Online Program

Motivation for alcohol use in the context of commercial sex work and its influence on sexual risk: A qualitative study in Ugandan fishing communities

Tuesday, November 3, 2015

Katelyn Sileo, MPH, Joint Doctoral Program in Global Health, Graduate School of Public Health, San Diego State University, San Diego, CA
Michael Kintu, Wakiso Integrated Rural Development Association, Entebbe, Uganda
Susan Kiene, PhD, MPH, Division of Epidemiology and Biostatistics, Graduate School of Public Health, San Diego State University, San Diego, San Diego

In the fishing communities surrounding Lake Victoria, HIV prevalence is estimated to be as high as 28%, compared to 7.3% in the general Ugandan population. Commercial sex work and heavy alcohol use have been identified as major contributing factors to the elevated HIV risk, but little is known about the factors that influence alcohol use during sex, especially in the context of commercial sex work.


A total of 50 individuals (23 male, 27 female) participated in one of eight focus group discussions conducted in Gerenge, Uganda: one group of CSWs (n=6), two groups of fishermen (n=13), two groups of fishmongers (n=13), two groups of alcohol sellers (n=12), and one group of restaurant owners (n=6). Focus group data was analyzed using a content analysis approach.


The main motivation for alcohol use during sex and engaging in commerical sex among fishermen was for leisure. CSWs were motivated to use alcohol during sex to become more sexually forward with clients, to gain control over clients, and to cope with the stressors of their work.
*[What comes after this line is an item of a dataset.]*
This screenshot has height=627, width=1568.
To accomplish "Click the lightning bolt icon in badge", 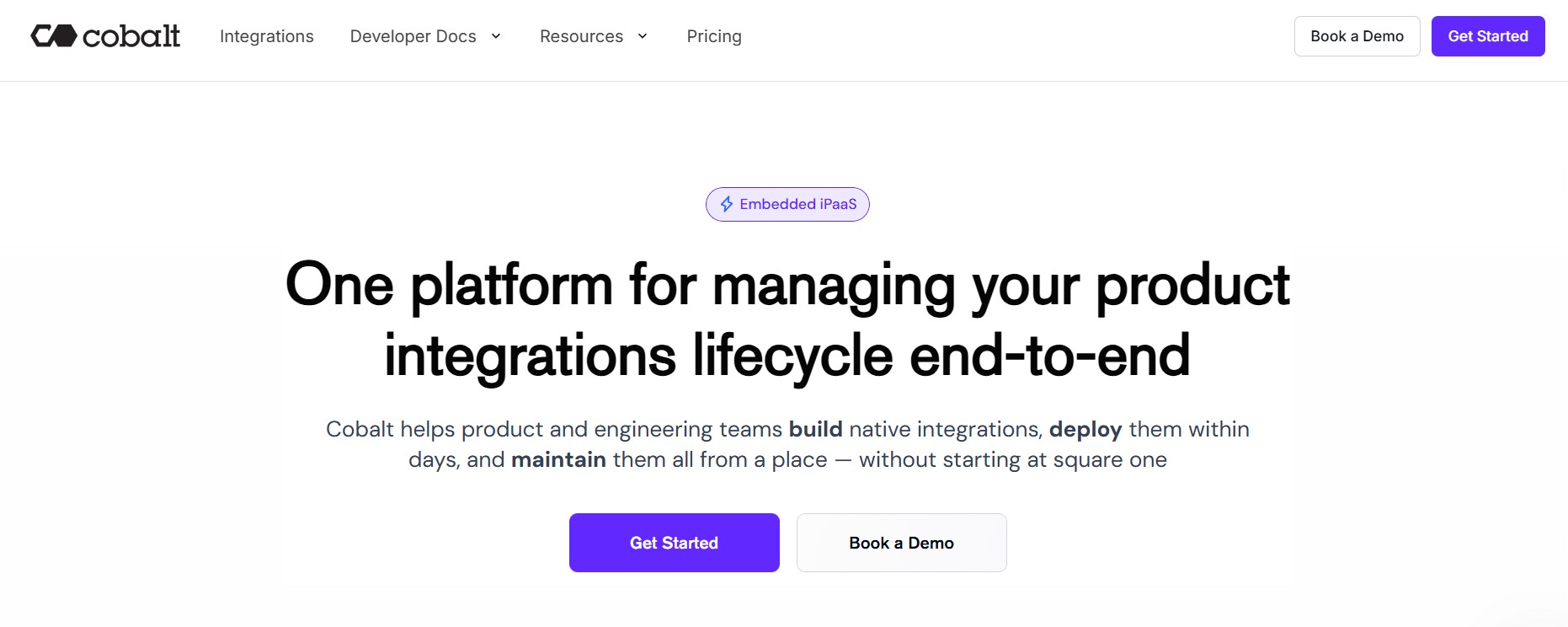I will pyautogui.click(x=727, y=204).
Alcohol use was said to increase the likelihood of unprotected sex through several pathways, including impaired judgment, reduced perceived vulnerability to HIV, and increased aggression from male clients.


These findings highlight the need to focus on alcohol reduction as a strategy toward HIV/AIDS prevention among Ugandan fishermen and CSWs. Interventions that alter sex-related alcohol outcome expectancies and teach alternative strategies to cope with stress among CSWs may be especially impactful.

Learning Areas:

Planning of health education strategies, interventions, and programs
Social and behavioral sciences

Learning Objectives:
Identify motivations for alcohol use in the context of commercial sex work among Ugandan fishermen and sex workers. Name several pathways in which alcohol use during sex may lead to increased HIV risk among Ugandan fishermen and sex workers. Design intervention strategies tailored to Ugandan fishermen and sex workers to reduce sexual risk taking.

Keyword(s): HIV/AIDS, Sex Workers

Presenting author's disclosure statement:

Qualified on the content I am responsible for because: I am a doctoral student in the SDSU/UCSD joint degree program (JDP) in Global Health and a NIDA pre-doctoral fellow studying HIV/AIDS and substance abuse. My main research interests are in HIV/AIDS and maternal and child health, with a specific interest in gender and substance abuse. I have supported several NIH and PEPFAR funded research projects assessing interventions to reduce HIV risk behaviors among high-risk populations in Uganda and elsewhere in sub-Saharan Africa.
Any relevant financial relationships? No

I agree to comply with the American Public Health Association Conflict of Interest and Commercial Support Guidelines, and to disclose to the participants any off-label or experimental uses of a commercial product or service discussed in my presentation.